Our eyes, normally half-lidded, are jolted open when something, some stray thing, comes at us from outside. Such that we find it necessary to decide. This has been the case following the messages, written on folded slips of paper, that have appeared in the crack beneath the door. And in the mailbox downstairs. And between the pages of books we are reading.
Is it not strange indeed, that we now find ourselves traveling through a country landscape after such a long time — an era, almost — webbed with unpaved roads, with intersections and decisions to be made about where to turn next, troubling with which are the landmarks that guide our way, and which are spurious, and where to stop, and the unaccustomed burden of going someplace in particular, to arrive at an agreed-upon time so that a piece of business may be transacted? All these circumstances, taken together, force us to acknowledge that we have been called back to the same old business we did with father.We are surprised to find ourselves somewhere other than in a chair or in our bed, somewhere other than in our home, whichever home that happens to be at the time, as every few years, or months, it might be, we pick up and move.

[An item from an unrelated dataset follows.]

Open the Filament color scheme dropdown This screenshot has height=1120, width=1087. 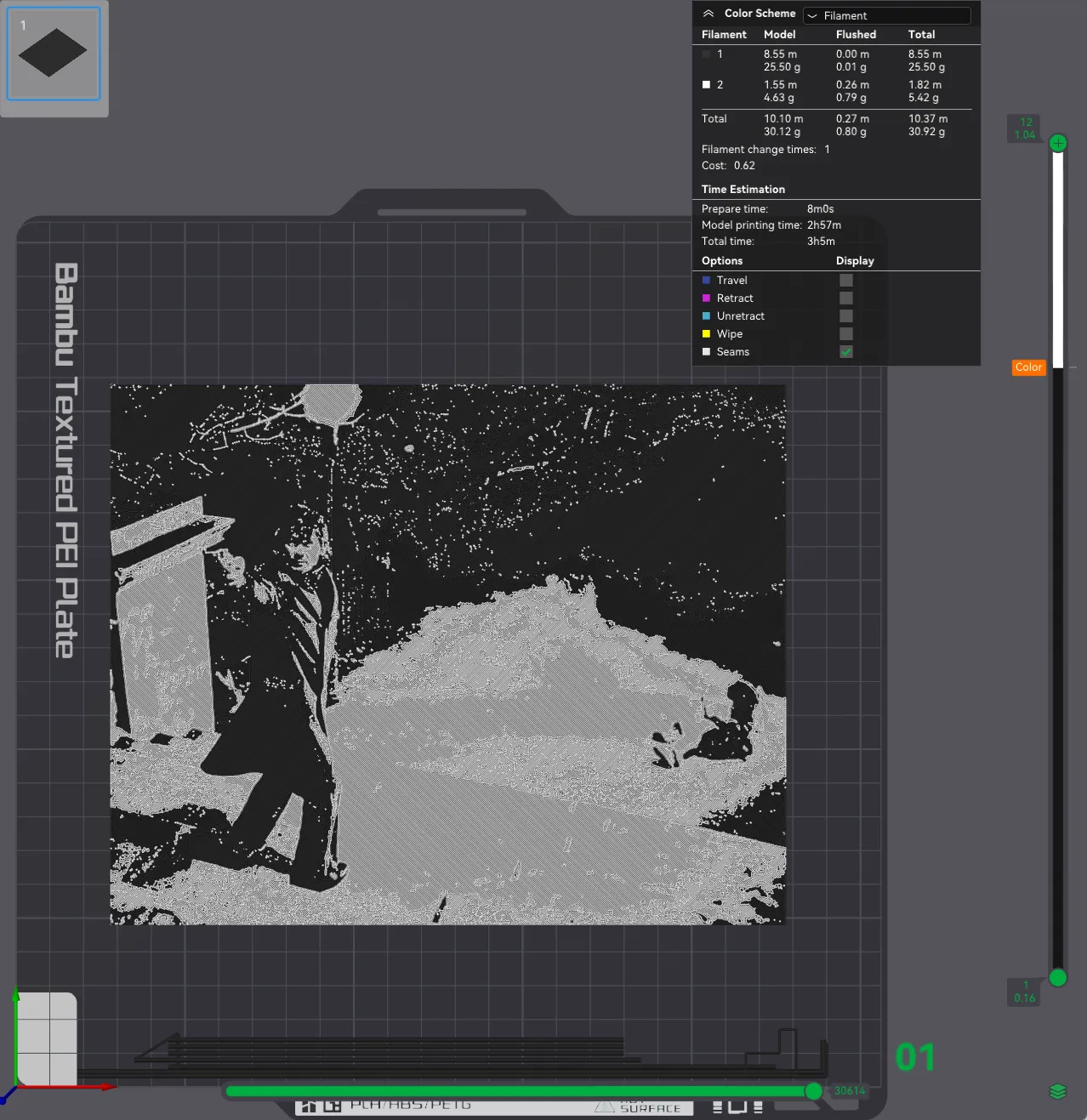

We don’t like to move, not at all, but every so often some circumstance provokes us, more often if we haven’t chosen the place carefully. Or it’s the luck of the draw, as we don’t like to choose which place, either, but it is sufficient that one becomes available, in times there is no one to care for but ourselves. But whether there is truly no one has become doubtful, once again, as in the back of our mind we seem to remember there is a family, or a group of individuals we may have forgotten, to whom we are still attached — by their design, we suspect, we do not think it was ours — unless that was the best arrangement available. When picking among arrangements we think there is always the best one, and the best one is always the one we do not choose, but move into, or are invited into, so that movement into the arrangement is smooth and the transition is seamless. Do they that have done the inviting suspect this is the case? That we have not chosen them in the usual way, singling them out? But rather, unaware, they have simply moved over to accommodate us, as many a person will do almost without thinking, entirely without, to allow them a bit of space? As for a stranger on a park bench, or on the subway. One moves over, doesn’t one, to make a little room, as long as one is not putting oneself to too much trouble?